§ **Assigned task**
Take from the entries below the stretch from the line with "This screenshot has height=402, width=591." through the line with "You are a computer-use agent. 377x156 pixels.", and return it exactly, leaving the pictures out.

[[ Material for this exercise open ]]

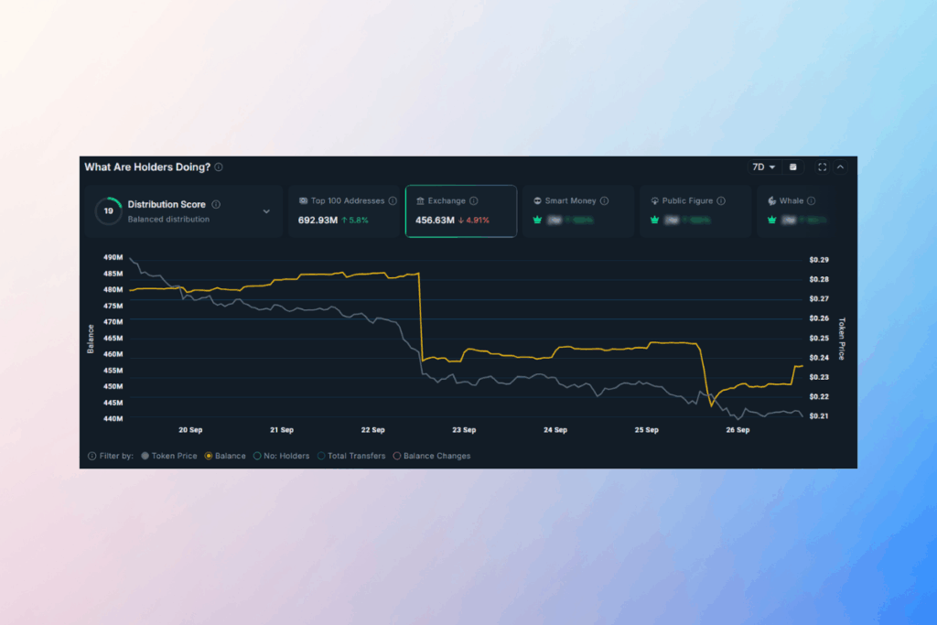Switch to the Smart Money card

coord(578,211)
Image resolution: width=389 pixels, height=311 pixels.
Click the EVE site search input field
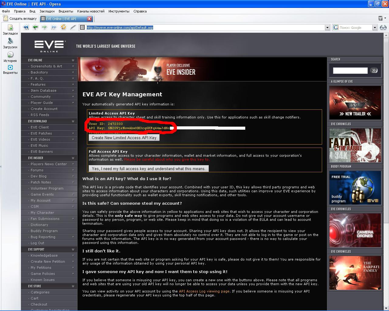[x=350, y=70]
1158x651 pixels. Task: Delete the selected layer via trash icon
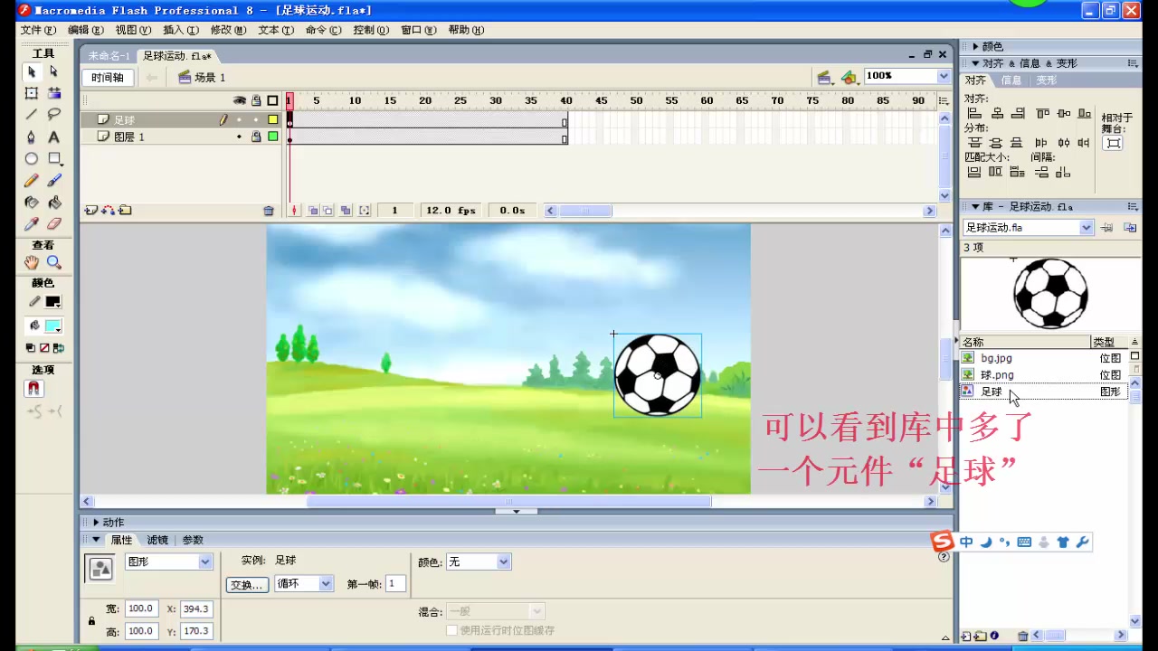click(x=268, y=210)
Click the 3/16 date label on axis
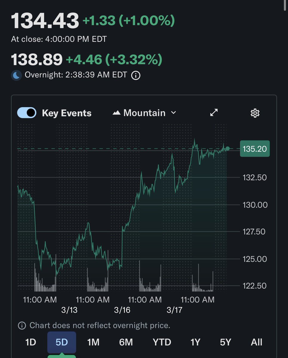 point(122,310)
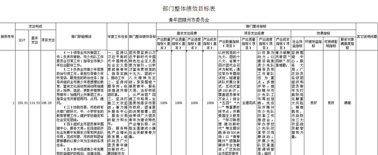Viewport: 378px width, 155px height.
Task: Select the 合计 column header
Action: click(22, 40)
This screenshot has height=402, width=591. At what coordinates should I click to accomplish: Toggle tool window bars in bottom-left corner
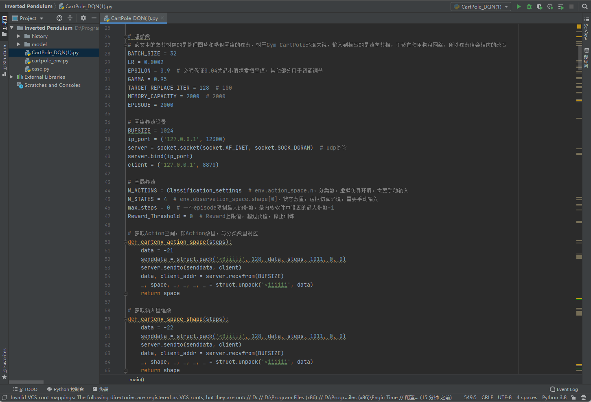pyautogui.click(x=4, y=398)
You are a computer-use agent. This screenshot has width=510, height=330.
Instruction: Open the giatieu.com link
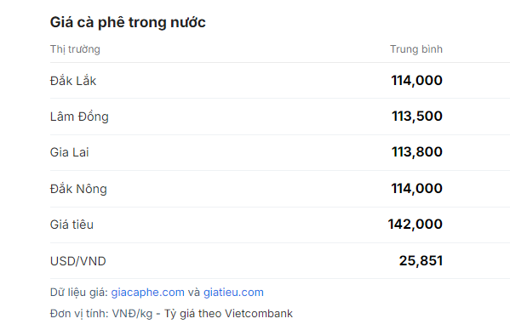point(233,293)
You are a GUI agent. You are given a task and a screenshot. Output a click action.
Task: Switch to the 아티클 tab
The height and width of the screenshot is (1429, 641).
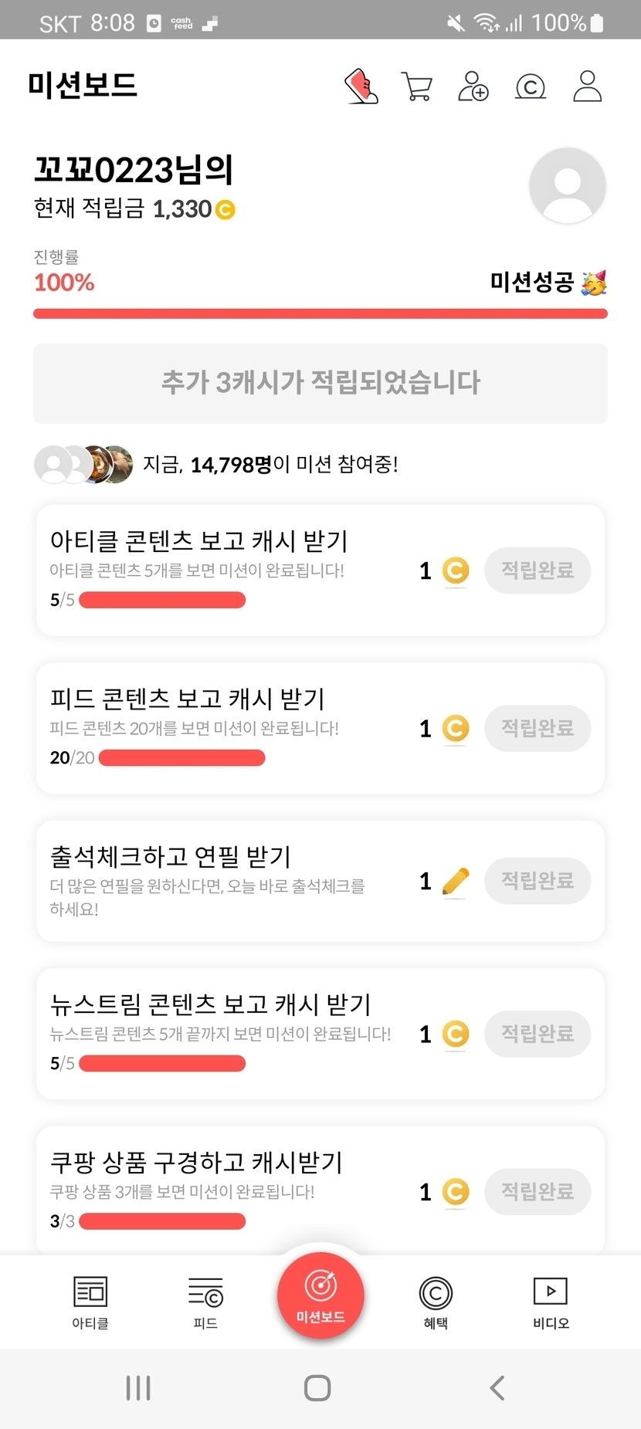(90, 1302)
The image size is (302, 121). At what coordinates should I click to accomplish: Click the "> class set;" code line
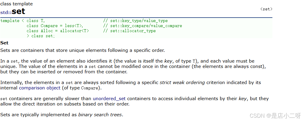[x=41, y=36]
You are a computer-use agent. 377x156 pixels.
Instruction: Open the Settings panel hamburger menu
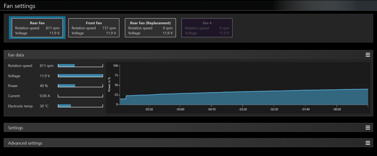tap(368, 128)

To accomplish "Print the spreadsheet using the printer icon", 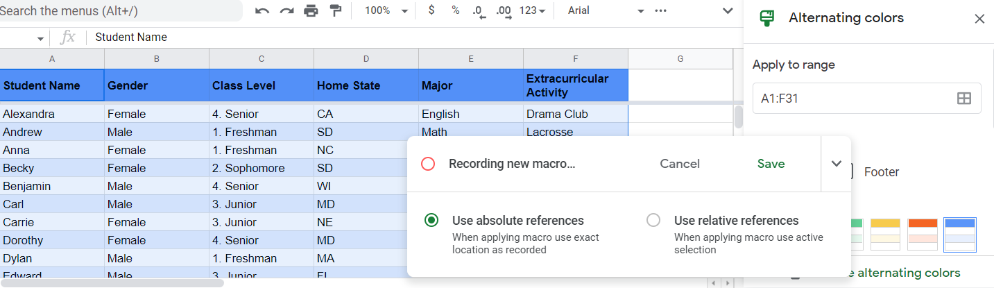I will click(311, 10).
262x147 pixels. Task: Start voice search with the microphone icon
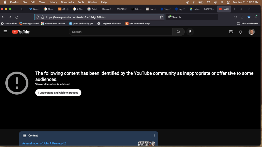tap(190, 32)
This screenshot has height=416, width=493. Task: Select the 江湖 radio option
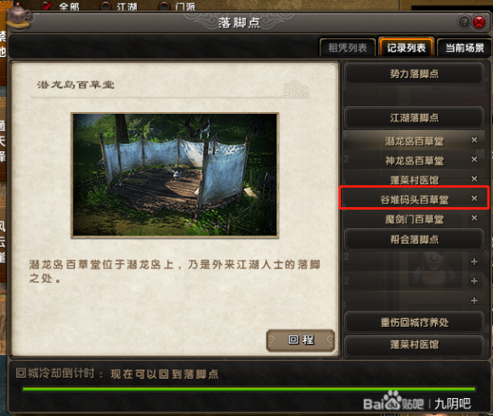click(105, 6)
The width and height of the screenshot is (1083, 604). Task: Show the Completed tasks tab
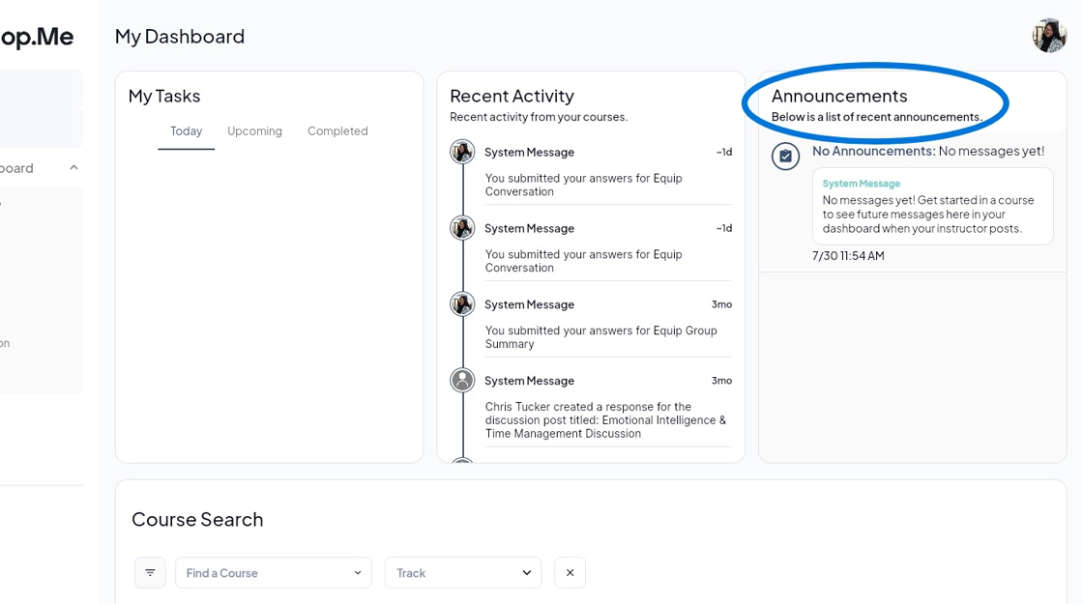(x=337, y=131)
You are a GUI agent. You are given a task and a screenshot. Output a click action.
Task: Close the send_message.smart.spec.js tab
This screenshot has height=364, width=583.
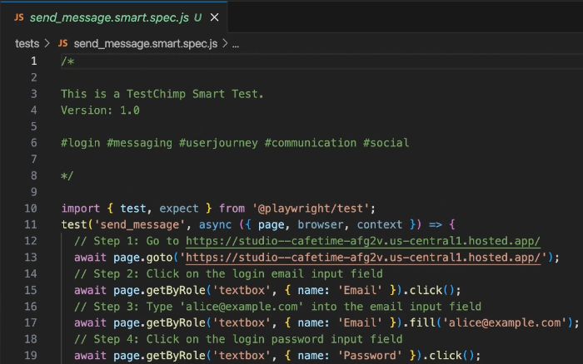tap(215, 17)
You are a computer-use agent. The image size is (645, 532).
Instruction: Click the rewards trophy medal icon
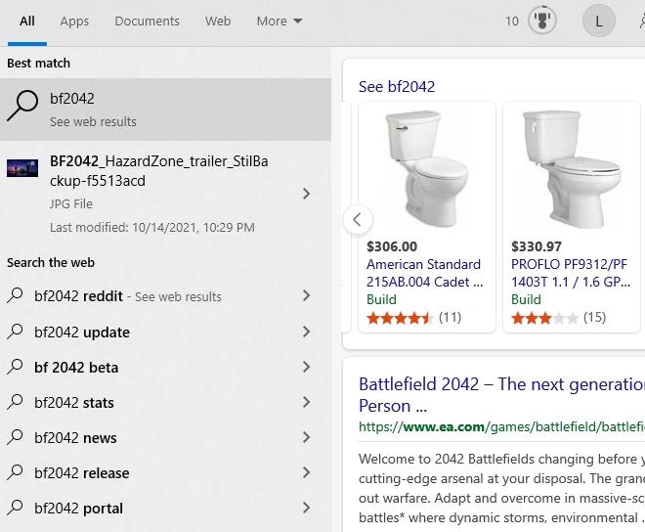[x=541, y=21]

[[ Material for this exercise closed ]]

§ **Expected output**
This screenshot has height=402, width=591. At what coordinates should I click to accomplish: Toggle tool window bars in bottom-left corner
pyautogui.click(x=4, y=398)
You are a computer-use agent. This screenshot has width=510, height=330.
Instruction: Open the giatieu.com link
point(233,293)
You are a GUI agent. You are given a task and a screenshot. Output a click action.
Task: Switch to the 아티클 tab
The height and width of the screenshot is (1429, 641).
(90, 1302)
The image size is (302, 121). At what coordinates should I click to accomplish: Click the "> class set;" code line
[x=41, y=36]
You are a computer-use agent. 377x156 pixels.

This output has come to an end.